Suicide plasmids were introduced into E. coli Nissle 1917(pSW172) recipient strains by conjugation using E. coli S17-1λpir as the donor strain. To ensure stable propagation of pSW172, all steps of the conjugation were performed at 30°C. Exconjugants were selected on LB+Carb+Cm to select for clones that had integrated the suicide plasmid. Subsequent sucrose counter-selection was performed as published previously 21. Strains that were sucrose resistant and CmS were verified by PCR. If appropriate, pSW172 was cured by growing the resulting mutant strains at 37°C. Plasmids pFF64 and pFF65 were successively introduced into E. coli Nissle 1917(pSW172) to generate FF441 (E. coli Nissle 1917 gudDXP garD).

Generalized phage transduction

Phage P22 HT105/1 int-201 was used for generalized transduction. A phage lysate of strain CS019 was used to transduce IR715 wild-type and the ΔinvA ΔspiB mutant (SPN487) to CmR generating FF176 (IR715 phoN∷Tn10d-Cam) and FF183 (IR715 phoN∷Tn10d-Cam ΔinvA ΔspiB), respectively. Transductants were cleaned from phage contaminations on Evans blue-Uranine (EBU) agar plates and tested for phage sensitivity by cross-streaking against P22 H5. The strains were verified by PCR to be phoN∷Tn10d-Cam.

Animal experiments

No statistical methods were used to predetermine sample size. The experiments were not randomized. The investigators were blinded to allocation of mice for assessment of histopathology and readouts of inflammation. All animal experiments were approved by the Institutional Animal Care and Use Committees at the University of California, Davis. Female C57BL/6J wild-type and Nos2-deficient mice (B6.129P2-Nos2tm1Lau/J) aged 9-12 weeks were obtained from The Jackson Laboratory (Bar Harbor). Mice were pre-treated with an oral dose of 20 mg streptomycin or sterile water 24 hours before infection with S. Typhimurium or E. coli Nissle 1917, respectively. For single infections with Salmonella, mice were inoculated intra-gastrically with 2 × 108 CFU of the indicated S. Typhimurium strains.
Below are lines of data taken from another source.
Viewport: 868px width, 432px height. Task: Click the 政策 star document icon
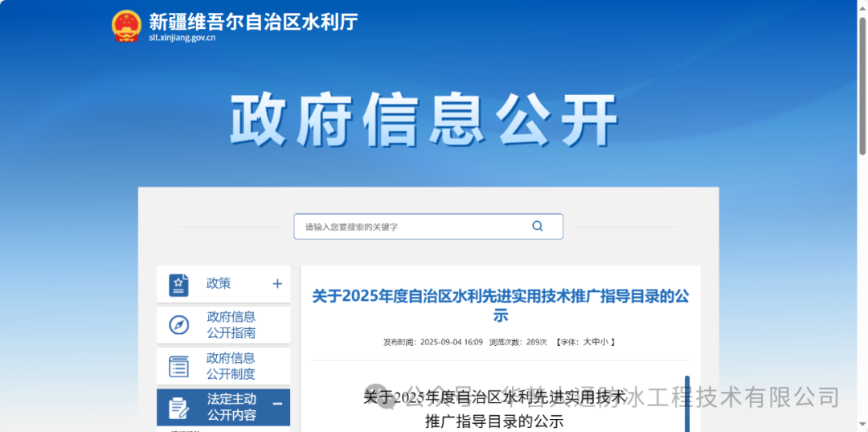click(x=178, y=285)
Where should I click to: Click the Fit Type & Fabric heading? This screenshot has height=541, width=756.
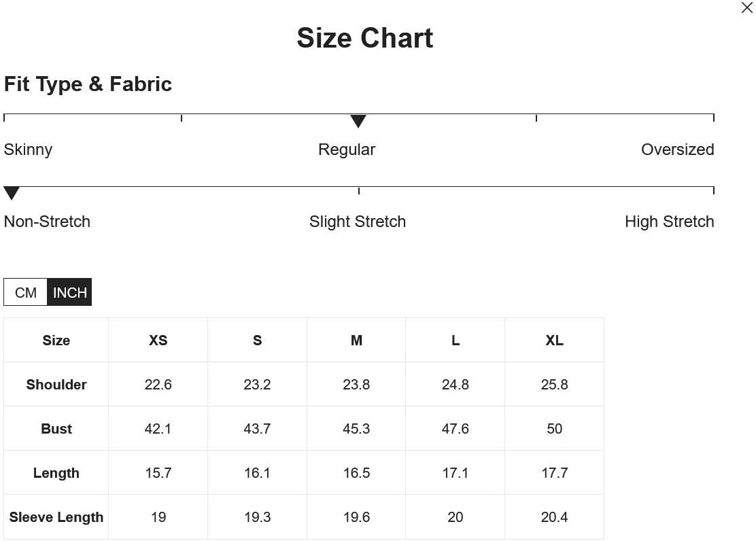tap(88, 84)
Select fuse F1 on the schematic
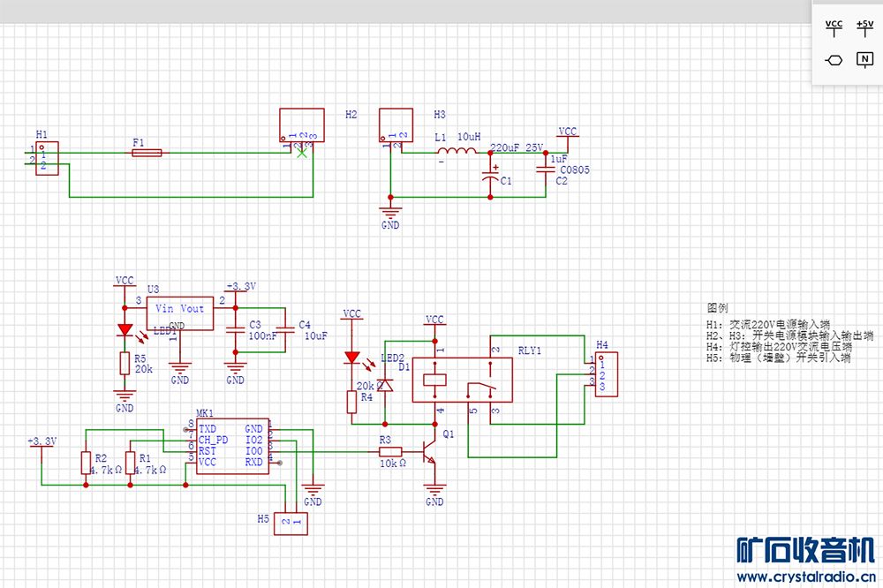The height and width of the screenshot is (588, 883). pos(147,153)
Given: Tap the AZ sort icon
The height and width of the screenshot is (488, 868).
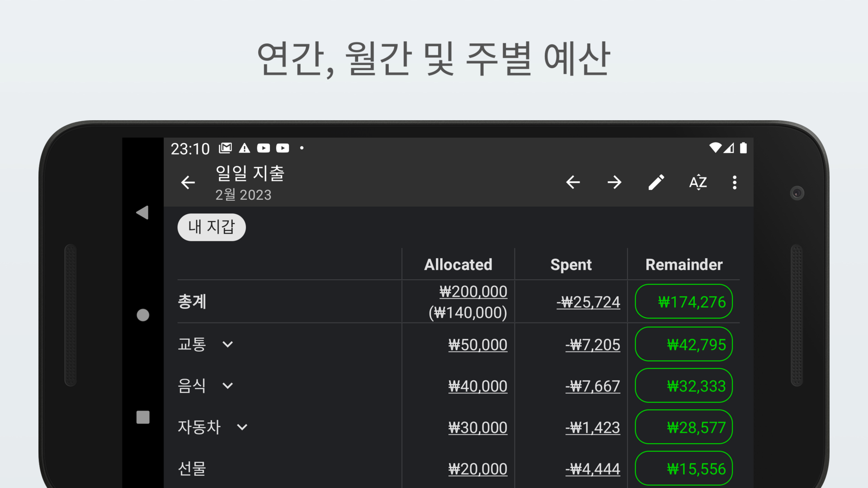Looking at the screenshot, I should click(x=698, y=183).
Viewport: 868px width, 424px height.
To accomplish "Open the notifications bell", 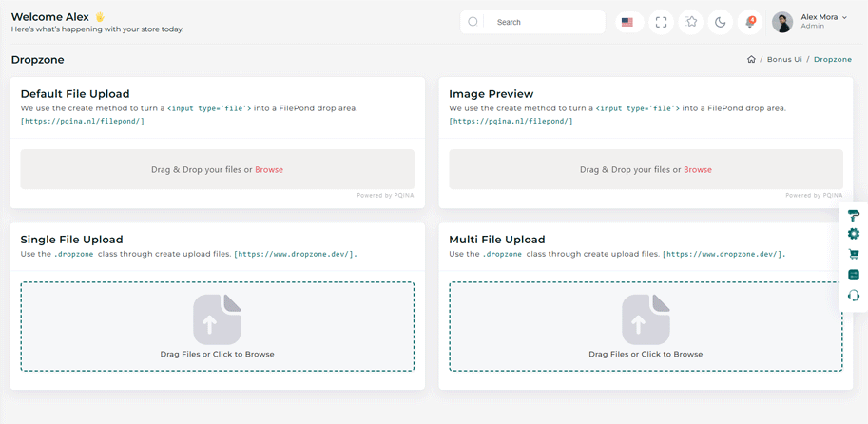I will pos(750,22).
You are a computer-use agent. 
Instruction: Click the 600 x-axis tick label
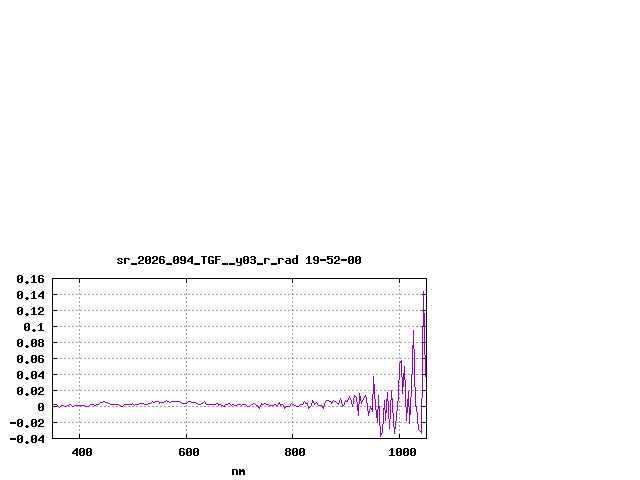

For competitive infections, mice were inoculated with a 1:1 mixture of each indicated strain. For infection with E. coli Nissle 1917, mice were infected with with 2 × 109 CFU of a 1:1 mixture of the indicated strains. In some experiments, dinking water was supplemented with aminoguanidine hydrochloride (1 mg/ml). Mice were euthanized 4 days after infection. The colon contents were collected for enumeration of bacterial numbers, the distal cecum was collected for histopathology scoring. Bacterial numbers were determined by plating serial ten-fold dilutions onto LB agar containing the appropriate antibiotics. The ratio of recovered wild-type and mutant bacteria in colon contents were normalized by the ratio in the inoculum to calculate the competitive index. For measurements of sugar concentrations in cecal contents, mice received an oral dose of either 20mg Streptomycin or sterile water. Mice were euthanized 4 days after streptomycin treatment and cecal contents were snap frozen in liquid nitrogen and stored at -80°C. The distal cecal tissue was collected for RNA isolation.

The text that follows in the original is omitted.